Федор Сологуб - Том 3. Слаще яда
Засмеялась лукавая Эдвига, и сказала:
— Вижу я, что бесполезно мне от тебя скрываться, но, может быть, и желания мои ты сам знаешь, так что и говорить их не надо.
Страшная улыбка, похожая на то, как бы мертвец улыбнулся, искривила иссохшиеся чародеевы губы, и он сказал:
— Милостивая госпожа, не довольно хотеть; не любит моя наука немого очарования. Если хочешь, скажи, чего хочешь, — если не хочешь, иди с миром, я же могу тебе дать только то, чего ты попросишь у меня словами, ибо иначе я мог бы дать тебе слишком много. Темны и многочисленны желания человеческие, самому человеку они не ведомы все, — мои же слуги видят глубоко, в самых тайных изгибах души, и, не оградись только от их усердия пределами слов, они задушат чрезмерностью исполнения.
Тогда повидала ему трепещущая от стыда и страха Эдвига свое горе и свои желания, отдала ему свое золото, и, падши к его ногам, с громкими рыданиями молила его о помощи.
Чародей выслушал ее до конца, взвесил на руке её тяжелый и многоценный дар, и сказал:
— Могучие духи заключены в этом мешке, и, если бы ты умела им повелевать, не пришла бы ты ко мне. Но встань, — все будет, как ты хочешь, — имей терпение, я это сделаю. Иди с миром.
VIIIВ ту же ночь, немного позже, и граф постучался в двери чародеевой хижины. Низким поклоном приветствовал его чародей. Граф сказал ему:
— Становлюсь я стар, еще наследника у меня нет, и хотя уже больше года живет у меня молодая жена, но она все еще ходит праздная. И другое мое горе, — возлюбленная жена моя с вожделением смотрит на моего милого пажа, и он на неё так же. Еще не было между ними греха, но боюсь, что будет.
Выслушал его чародей, и сказал:
— Милостивый господин, все будет, как вы хотите, если вы поступите по слову моему. Она — ваша супруга, но и он — ваш слуга. И не должен ли он служить вам душою, и телом, и всею крепостью сил своих?
И затем долго говорил чародей со старым графом, и необычайные наставления дал ему, — и радостен вышел граф из хижины, и весел вернулся домой верхом на своем верном коне.
IXНа заре призвал граф к себе Эдвигу и Адельстана, и велел пажу затворить крепко двери. Адельстан, исполнив повеление господина, стал перед ним, и сказал смело:
— Милостивый граф, если хотите, судите меня, — я был вам верен.
Эдвига трепетала, и, бледная, молчала.
Старый граф сказал им:
— Не бойтесь. Мне и роду моему вы оба послужите, как умеете. Сегодня ночью, когда выла буря, наводя ужас и на храбрых, слышал я вещие и мудрые слова; вы же сделаете мудрое и славное дело, во исполнение вещих сказаний…
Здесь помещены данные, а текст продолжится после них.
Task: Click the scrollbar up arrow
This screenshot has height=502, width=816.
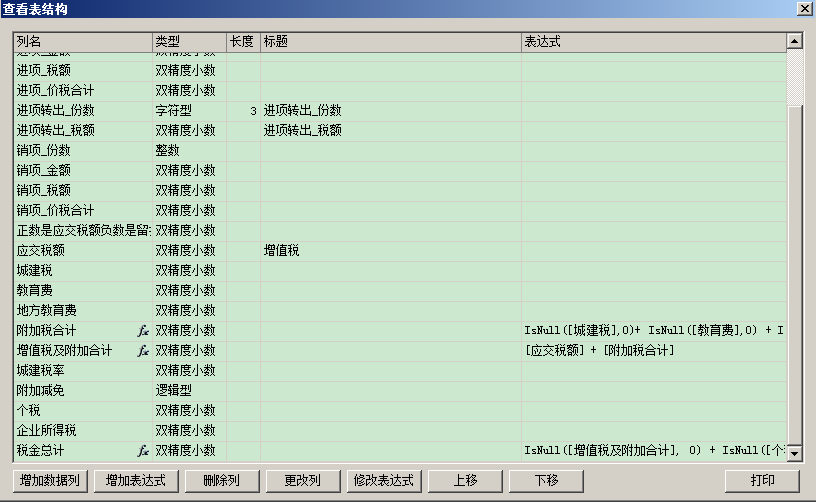Action: pos(794,42)
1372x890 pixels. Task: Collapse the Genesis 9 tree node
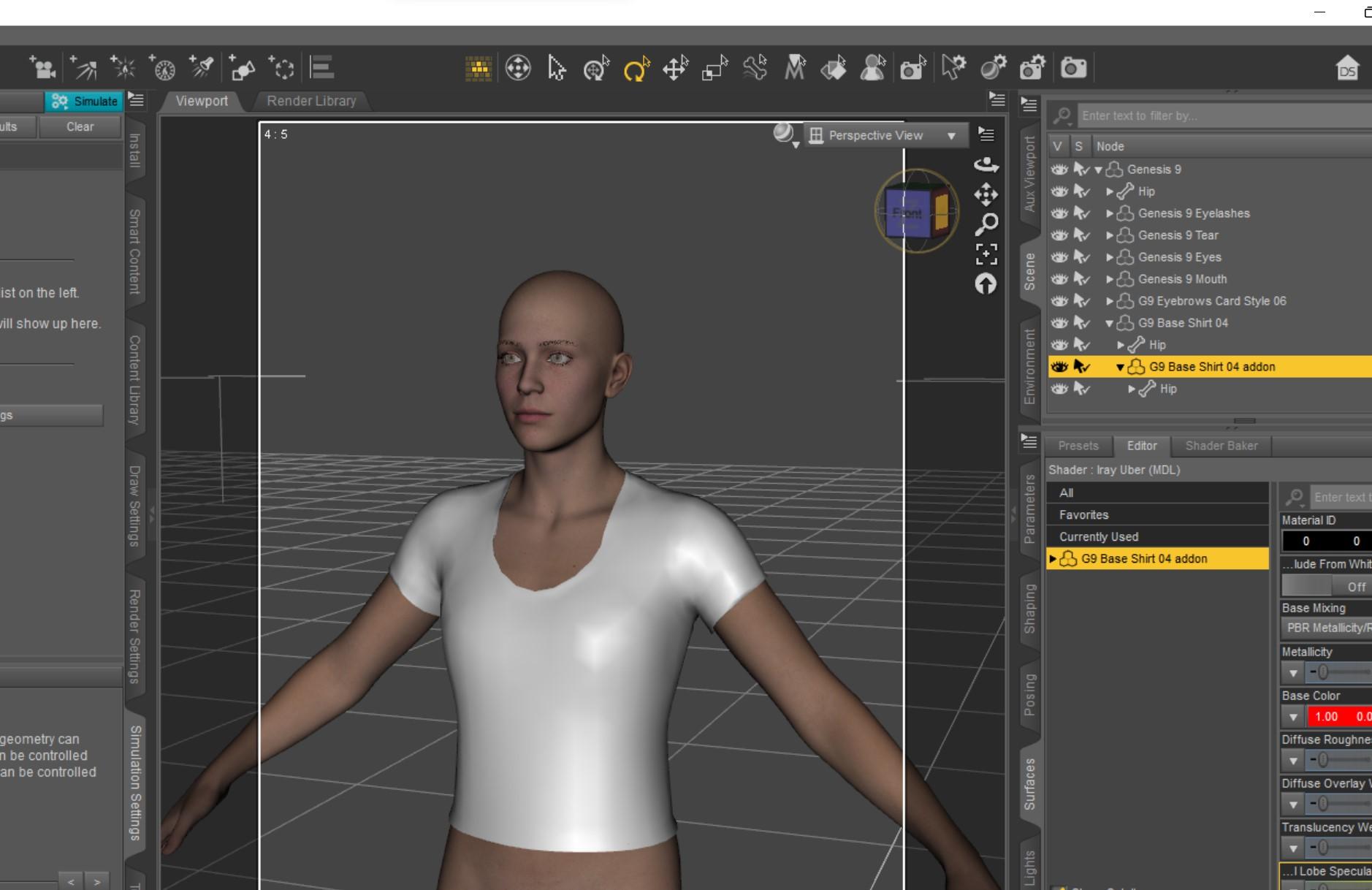click(x=1098, y=170)
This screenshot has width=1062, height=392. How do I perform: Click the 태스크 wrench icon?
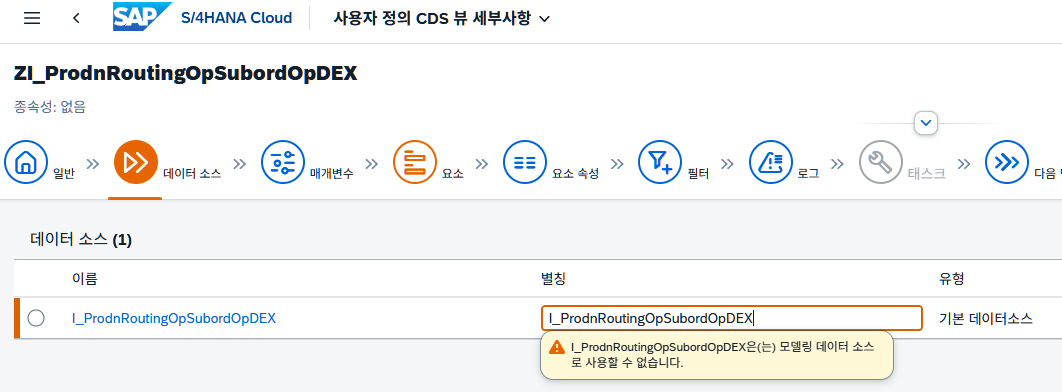click(x=880, y=162)
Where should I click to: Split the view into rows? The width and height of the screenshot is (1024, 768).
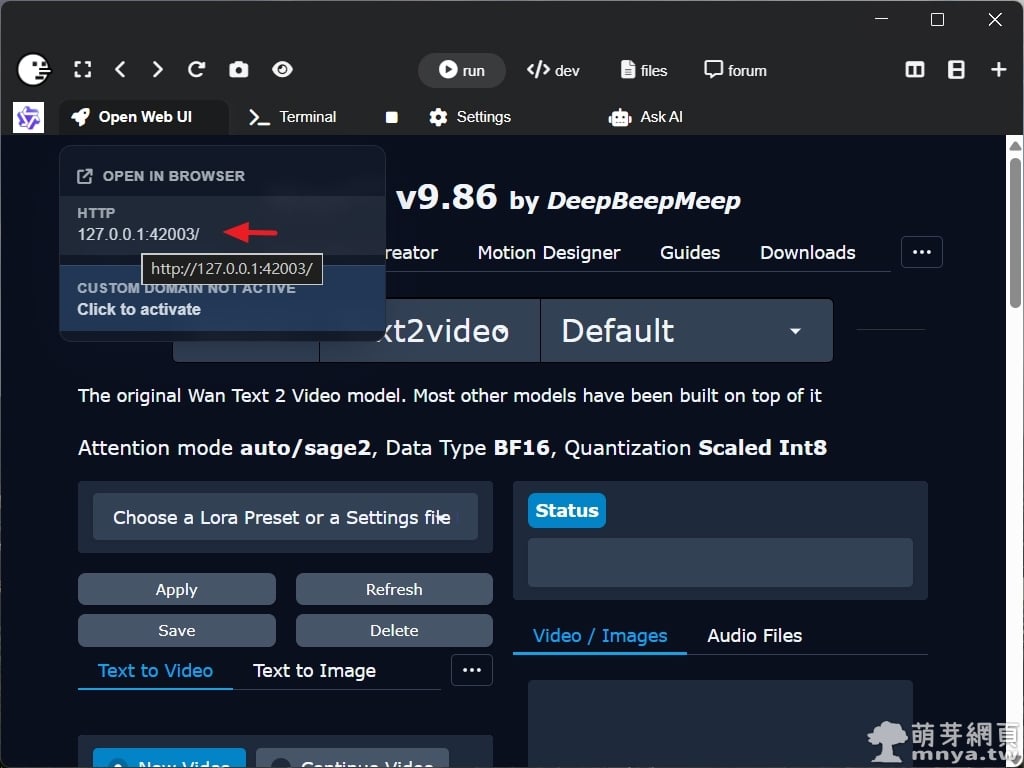(x=956, y=69)
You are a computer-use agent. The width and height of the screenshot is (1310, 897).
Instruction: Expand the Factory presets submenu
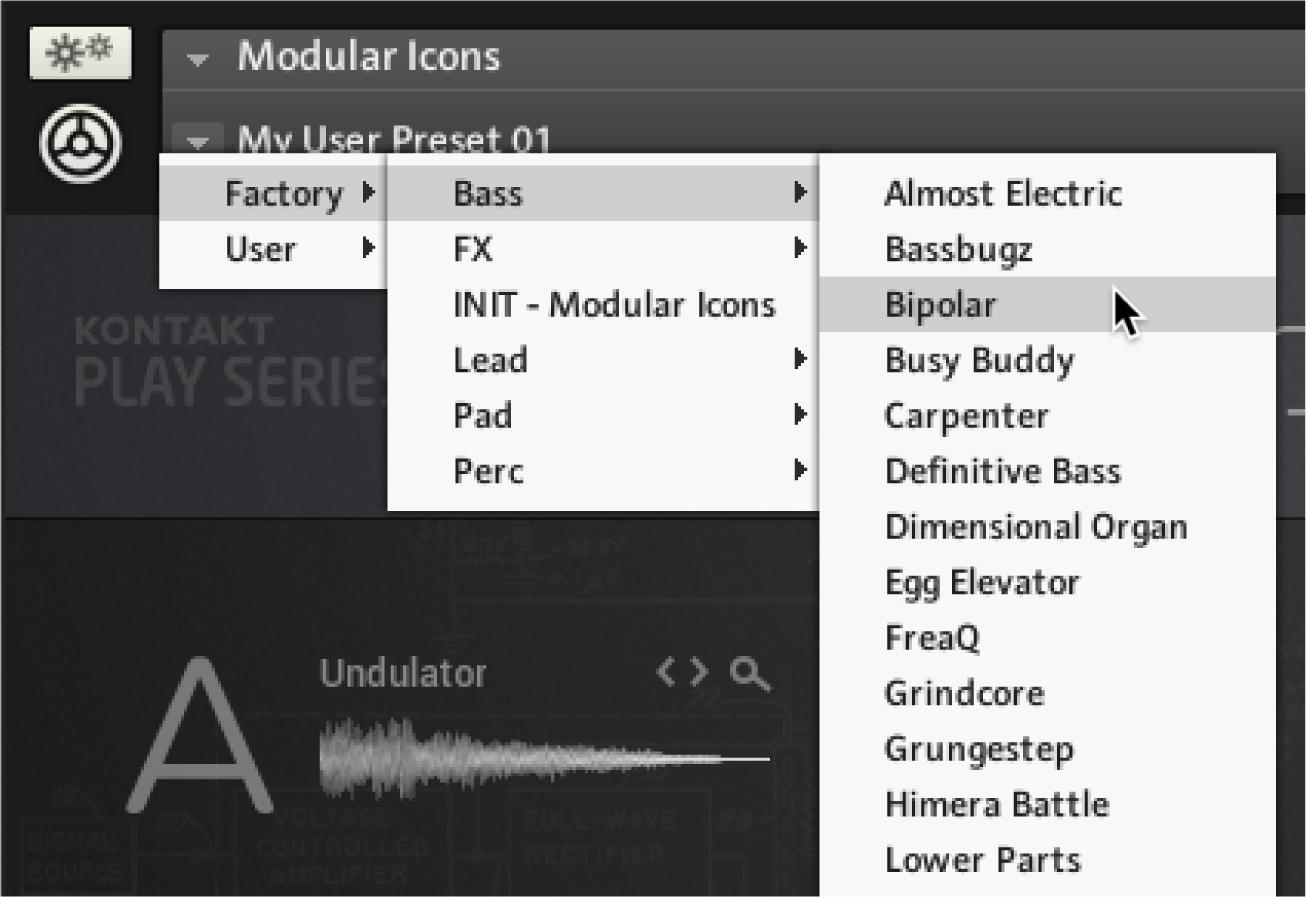click(283, 194)
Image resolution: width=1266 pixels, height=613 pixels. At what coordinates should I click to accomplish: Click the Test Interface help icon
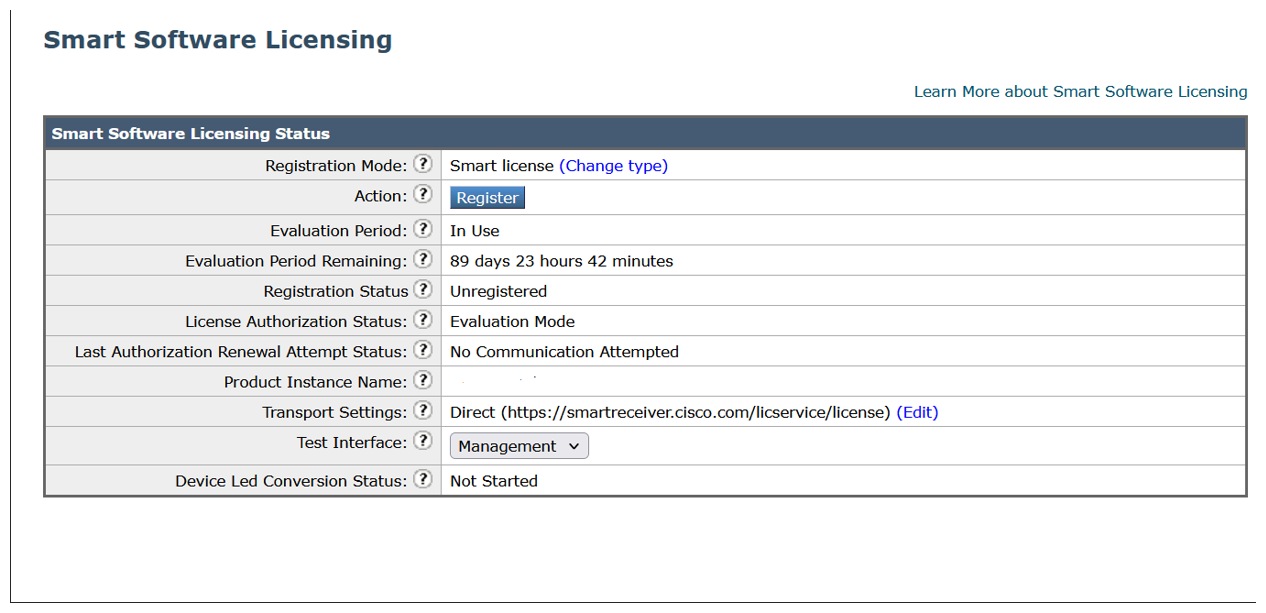(423, 441)
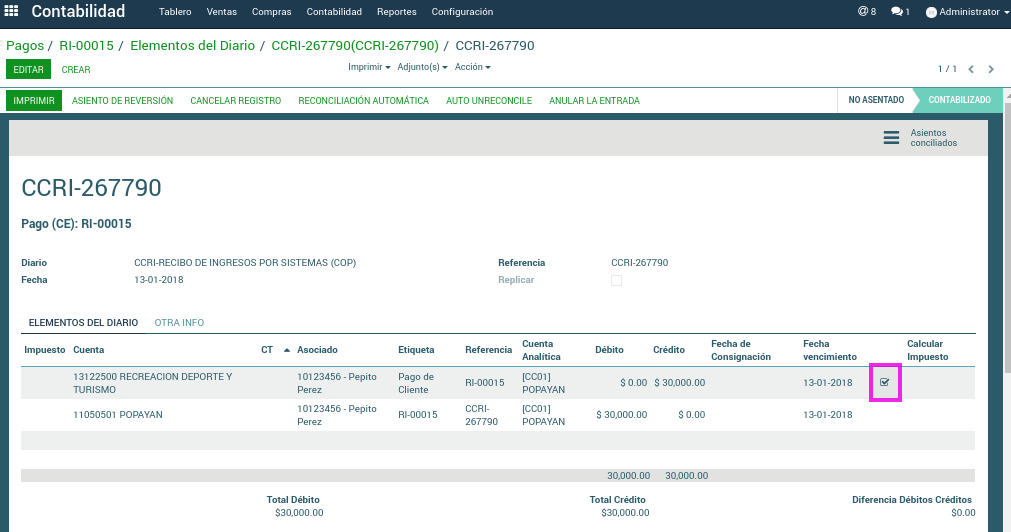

Красотою подобная рожденной из морской пены богине, хотя и багроволицая от стыда, стояла перед своим господином Эдвига. Молча смотрел на нее граф, и радостью обладания трепетало его сердце. Адельстан же не смел поднять на графиню взора, но не мог и отвести в сторону глаз…
Омраченные и стыдящиеся, вышли Эдвига и Адельстан от графа, но радость любви все же ликовала в их сердцах.
Сначала оба они были счастливы. Но скоро и Эдвигу и Адельстана утомили ласки по чужой воле, ибо любви ненавистно всякое принуждение, — и утомили даже до взаимной ненависти. И оба они стали помышлять о том, как бы избавиться им от сладких, но тягостных оков любви, повелеваемой господином.
«Убью графиню!» — думал Адельстан.
«Убью пажа!» — думала Эдвига.
И однажды, когда она одевалась, а он по её зову подошел к ней и склонился к её ногам, чтобы обуть ее, она вонзила ему в сердце узкий и острый кинжал. Адельстан упал, захрипел, и тут же умер.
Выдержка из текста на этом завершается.